• [Exercise]
Would you reproduce the entries exactly, including every line?
[Data for analysis Boundary: Start]
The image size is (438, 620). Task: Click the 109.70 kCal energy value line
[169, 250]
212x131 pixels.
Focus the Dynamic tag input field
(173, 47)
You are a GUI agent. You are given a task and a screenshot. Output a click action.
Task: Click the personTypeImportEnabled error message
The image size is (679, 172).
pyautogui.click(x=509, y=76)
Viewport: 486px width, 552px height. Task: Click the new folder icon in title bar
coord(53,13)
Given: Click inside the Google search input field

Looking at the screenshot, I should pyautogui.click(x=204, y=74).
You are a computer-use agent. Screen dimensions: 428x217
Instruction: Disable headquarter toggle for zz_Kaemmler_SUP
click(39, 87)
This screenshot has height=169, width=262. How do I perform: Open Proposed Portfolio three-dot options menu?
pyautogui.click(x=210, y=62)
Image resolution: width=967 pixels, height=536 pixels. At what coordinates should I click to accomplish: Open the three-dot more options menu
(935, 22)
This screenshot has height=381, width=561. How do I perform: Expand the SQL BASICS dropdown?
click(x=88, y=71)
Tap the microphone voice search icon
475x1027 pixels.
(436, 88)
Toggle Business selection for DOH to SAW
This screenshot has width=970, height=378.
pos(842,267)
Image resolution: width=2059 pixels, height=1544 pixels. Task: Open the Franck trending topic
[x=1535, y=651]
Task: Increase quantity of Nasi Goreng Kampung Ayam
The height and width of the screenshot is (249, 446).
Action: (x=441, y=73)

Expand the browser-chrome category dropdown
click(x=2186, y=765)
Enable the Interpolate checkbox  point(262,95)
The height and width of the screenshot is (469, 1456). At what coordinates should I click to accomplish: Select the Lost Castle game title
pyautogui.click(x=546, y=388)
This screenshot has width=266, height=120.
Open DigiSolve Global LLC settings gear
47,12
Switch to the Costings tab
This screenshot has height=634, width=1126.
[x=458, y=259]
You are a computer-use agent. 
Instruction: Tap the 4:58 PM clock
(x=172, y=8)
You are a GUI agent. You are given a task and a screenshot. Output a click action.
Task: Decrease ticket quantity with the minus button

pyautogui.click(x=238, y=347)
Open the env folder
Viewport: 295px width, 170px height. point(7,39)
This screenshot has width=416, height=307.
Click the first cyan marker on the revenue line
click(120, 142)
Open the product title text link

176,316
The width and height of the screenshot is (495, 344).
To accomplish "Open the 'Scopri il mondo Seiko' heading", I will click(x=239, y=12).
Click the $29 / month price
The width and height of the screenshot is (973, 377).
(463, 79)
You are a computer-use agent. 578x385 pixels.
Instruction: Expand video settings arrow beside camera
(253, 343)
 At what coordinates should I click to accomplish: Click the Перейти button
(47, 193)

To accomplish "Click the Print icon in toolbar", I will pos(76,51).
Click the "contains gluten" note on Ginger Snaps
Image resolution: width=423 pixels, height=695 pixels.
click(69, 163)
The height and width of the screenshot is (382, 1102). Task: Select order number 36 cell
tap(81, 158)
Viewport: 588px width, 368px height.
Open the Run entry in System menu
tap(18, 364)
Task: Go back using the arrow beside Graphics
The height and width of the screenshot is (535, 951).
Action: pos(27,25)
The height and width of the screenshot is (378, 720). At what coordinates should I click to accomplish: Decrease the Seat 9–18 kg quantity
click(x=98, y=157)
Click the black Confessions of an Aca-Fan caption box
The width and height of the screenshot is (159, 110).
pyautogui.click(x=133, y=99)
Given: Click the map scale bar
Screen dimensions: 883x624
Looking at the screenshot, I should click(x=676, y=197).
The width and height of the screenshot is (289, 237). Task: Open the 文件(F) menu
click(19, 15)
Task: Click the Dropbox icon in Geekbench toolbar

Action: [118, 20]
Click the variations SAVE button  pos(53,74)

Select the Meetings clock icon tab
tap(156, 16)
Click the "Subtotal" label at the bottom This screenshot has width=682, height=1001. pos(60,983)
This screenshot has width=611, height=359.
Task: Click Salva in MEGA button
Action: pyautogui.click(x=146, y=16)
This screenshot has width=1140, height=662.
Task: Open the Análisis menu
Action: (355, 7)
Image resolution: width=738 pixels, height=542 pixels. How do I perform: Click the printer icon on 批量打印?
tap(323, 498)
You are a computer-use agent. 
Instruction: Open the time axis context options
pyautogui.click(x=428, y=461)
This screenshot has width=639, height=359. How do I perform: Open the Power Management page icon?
[Data for analysis Boundary: End]
• [Exercise result]
The image size is (438, 620). Task: Click the 109.70 kCal energy value line
[169, 250]
212x131 pixels.
Focus the Dynamic tag input field
(173, 47)
You are a GUI agent. You are given a task and a screenshot. Output a click action.
Task: Click the personTypeImportEnabled error message
The image size is (679, 172).
pyautogui.click(x=509, y=76)
Viewport: 486px width, 552px height. Task: Click the new folder icon in title bar
coord(53,13)
Given: Click inside the Google search input field

Looking at the screenshot, I should pyautogui.click(x=204, y=74).
You are a computer-use agent. Screen dimensions: 428x217
Instruction: Disable headquarter toggle for zz_Kaemmler_SUP
click(39, 87)
This screenshot has height=169, width=262. How do I perform: Open Proposed Portfolio three-dot options menu?
pyautogui.click(x=210, y=62)
Image resolution: width=967 pixels, height=536 pixels. At what coordinates should I click to accomplish: Open the three-dot more options menu
(935, 22)
This screenshot has height=381, width=561. How do I perform: Expand the SQL BASICS dropdown?
click(x=88, y=71)
Tap the microphone voice search icon
475x1027 pixels.
(436, 88)
Toggle Business selection for DOH to SAW
This screenshot has width=970, height=378.
pos(842,267)
Image resolution: width=2059 pixels, height=1544 pixels. Task: Open the Franck trending topic
[x=1535, y=651]
Task: Increase quantity of Nasi Goreng Kampung Ayam
The height and width of the screenshot is (249, 446).
Action: (x=441, y=73)

Expand the browser-chrome category dropdown
click(x=2186, y=765)
Enable the Interpolate checkbox  point(262,95)
The height and width of the screenshot is (469, 1456). At what coordinates should I click to accomplish: Select the Lost Castle game title
pyautogui.click(x=546, y=388)
This screenshot has width=266, height=120.
Open DigiSolve Global LLC settings gear
47,12
Switch to the Costings tab
This screenshot has height=634, width=1126.
[x=458, y=259]
You are a computer-use agent. 
Instruction: Tap the 4:58 PM clock
(x=172, y=8)
You are a GUI agent. You are given a task and a screenshot. Output a click action.
Task: Decrease ticket quantity with the minus button

pyautogui.click(x=238, y=347)
Open the env folder
Viewport: 295px width, 170px height. point(7,39)
This screenshot has width=416, height=307.
Click the first cyan marker on the revenue line
click(120, 142)
Open the product title text link

176,316
The width and height of the screenshot is (495, 344).
To accomplish "Open the 'Scopri il mondo Seiko' heading", I will click(x=239, y=12).
Click the $29 / month price
The width and height of the screenshot is (973, 377).
(463, 79)
You are a computer-use agent. 578x385 pixels.
Instruction: Expand video settings arrow beside camera
(253, 343)
 At what coordinates should I click to accomplish: Click the Перейти button
(47, 193)

To accomplish "Click the Print icon in toolbar", I will pos(76,51).
Click the "contains gluten" note on Ginger Snaps
Image resolution: width=423 pixels, height=695 pixels.
click(69, 163)
The height and width of the screenshot is (382, 1102). Task: Select order number 36 cell
tap(81, 158)
Viewport: 588px width, 368px height.
Open the Run entry in System menu
tap(18, 364)
Task: Go back using the arrow beside Graphics
The height and width of the screenshot is (535, 951).
Action: pos(27,25)
The height and width of the screenshot is (378, 720). At what coordinates should I click to accomplish: Decrease the Seat 9–18 kg quantity
click(x=98, y=157)
Click the black Confessions of an Aca-Fan caption box
The width and height of the screenshot is (159, 110).
pyautogui.click(x=133, y=99)
Given: Click the map scale bar
Screen dimensions: 883x624
Looking at the screenshot, I should click(x=676, y=197).
The width and height of the screenshot is (289, 237). Task: Open the 文件(F) menu
click(19, 15)
Task: Click the Dropbox icon in Geekbench toolbar

Action: [118, 20]
Click the variations SAVE button  pos(53,74)

Select the Meetings clock icon tab
tap(156, 16)
Click the "Subtotal" label at the bottom This screenshot has width=682, height=1001. pos(60,983)
This screenshot has width=611, height=359.
Task: Click Salva in MEGA button
Action: pyautogui.click(x=146, y=16)
This screenshot has width=1140, height=662.
Task: Open the Análisis menu
Action: (355, 7)
Image resolution: width=738 pixels, height=542 pixels. How do I perform: Click the printer icon on 批量打印?
tap(323, 498)
You are a computer-use agent. 
Instruction: Open the time axis context options
pyautogui.click(x=428, y=461)
This screenshot has width=639, height=359. How do I perform: Open the Power Management page icon?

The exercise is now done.